Professor Lancy, who teaches at Utah State University, has pored over the anthropology literature to collect insights from a range of culture types, along with primate studies, history and his own fieldwork in seven countries.  He’s not explicitly writing for parents.  Yet through factoids and analysis, he demonstrates something that American parents desperately need to hear: Children are raised in all sorts of ways, and they all turn out just fine.

That sounds exactly like what I’d enjoy reading!  A book about parenting that’s descriptive, not proscriptive.  And I’ve loved reading pop anthropology books ever since paying a quarter for a lovely hardcover edition of Desmond Morris’s The Naked Ape at a library book sale in Evanston, Illinois.

CaptureI have to assume that the first edition of the recommended book, David Lancy’s The Anthropology of Childhood: Cherubs, Chattel, Changelingswas very different from the current second edition, which was published in February of this year.  Because the book I read was intensely proscriptive.  Yes, Lancy documents a wide variety of parenting strategies.  But he also makes abundantly clear his opinion that those parenting strategies would not be appropriate in our culture.

I didn’t mind.  Lancy’s book is quite good, and his ideas about what makes good parenting align closely with my own.  But someone who’d read the Times article might expect the book to be very different from what it is.

As with Dorothy Dinnerstein’s The Mermaid and the Minotaur (would you count a work of feminist philosophy as a parenting guide?  If so, perhaps I’d read one after all.  My previous post about Dinnerstein’s book and parenting is here), Lancy’s foremost prescription is equality — most conspicuously, since not all cultures have multiple races, castes, or tiers of wealth, he’s referring to gender equality:

There is a world in which children almost always feel “wanted” and where “there is no cultural preference for babies of either sex.”  Infants are suckled on demand by their mothers and by other women in her absence.  They are indulged and cosseted by their fathers, grandparents, and siblings.  Children wean themselves over a long period and are given nutritious foods.  They are subject to little or no restraint or coercion.  Infants and toddlers are carried on long journeys and comforted when distressed.  If they die in infancy, they may be mourned.  They are rarely or never physically punished or even scolded.  They are not expected to make a significant contribution to the household economy and are free to play until the mid to late teens.  Their experience of adolescence is relatively stress free.  This paradise exists among a globally dispersed group of isolated societies — all of which depend heavily on foraging for their subsistence.  They are also characterized by relatively egalitarian and close social relations, including relative parity between men and women.**

  ** Thinking of Malinowki’s ethnography of the Trobriand Islanders, I’m tempted to argue that any society with conspicuous gender parity is likely to be a paradise for children.

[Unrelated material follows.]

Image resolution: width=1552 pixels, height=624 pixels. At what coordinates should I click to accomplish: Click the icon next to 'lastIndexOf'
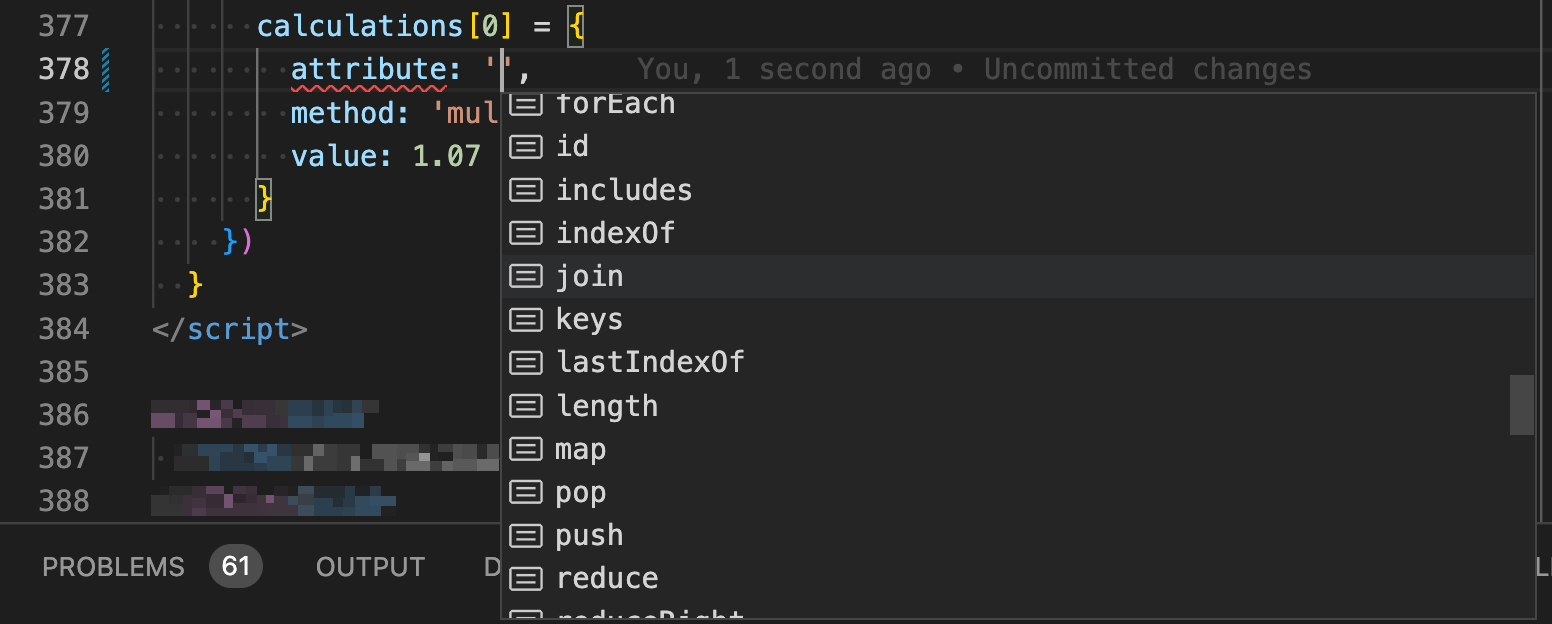pyautogui.click(x=526, y=362)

And shortly thereafter, Lancy makes explicit that many of the parenting practices he’s documenting are horrible.  For instance, misogyny is rampant throughout the world, to such an extent that a significant fraction of female children are never even born.  This is rotten, & if enough parents choose to do this they’re even dooming their own (male, presumed heterosexual) children.  There parallels between this behavior and choosing not to vaccinate a child with a healthy immune system — in both cases, children are doomed if all parents make the same selfish choice, either because there won’t be enough women for the next generation to form families, or because the herd immunity relied upon to protect freeloaders will be lost.

Both China & India, where sex-selection of unborn children is rampant, are attempting legislative correctives.  In China, they’ve outlawed the practice, and in India they’ve instituted monetary incentives for female progeny… although that is conceptually problematic as well.  Here’s Jean Dreze & Amartya Sen from their book An Uncertain Glory:

j10175To illustrate, consider the recent introduction, in many Indian states, of schemes of cash incentives to curb sex-selective abortion.  The schemes typically involve cash rewards for the registered birth of a girl child, and further rewards if the girl is vaccinated, sent to school, and so on, as she gets older.  These schemes can undoubtedly tilt economic incentives in favour of girl children.  But a cash reward for the birth of a girl could also reinforce people’s tendency to think about family planning in economic terms, and also their perception, in the economic calculus of family planning, that girls are a burden (for which cash rewards are supposed to compensate).  Further, cash rewards are likely to affect people’s non-economic motives.  For instance, they could reduce the social stigma attached to sex-selective abortion, by making it look like some sort of ‘fair deal’ — no girl, no cash.  The fact that the cash incentives are typically lower for a second girl child, and nil for higher-order births, also sends confusing signals.  In short, it is not quite clear what sort of message these cash incentives are supposed to convey about the status and value of the girl child, and how they are supposed to affect social attitudes towards sex-selective abortion.  As mentioned earlier, the workings of social norms is critically important in this kind of area of values and actions, and it is important to think about the possible effects of cash transfers on social norms and their role, and not just about economic self-interest.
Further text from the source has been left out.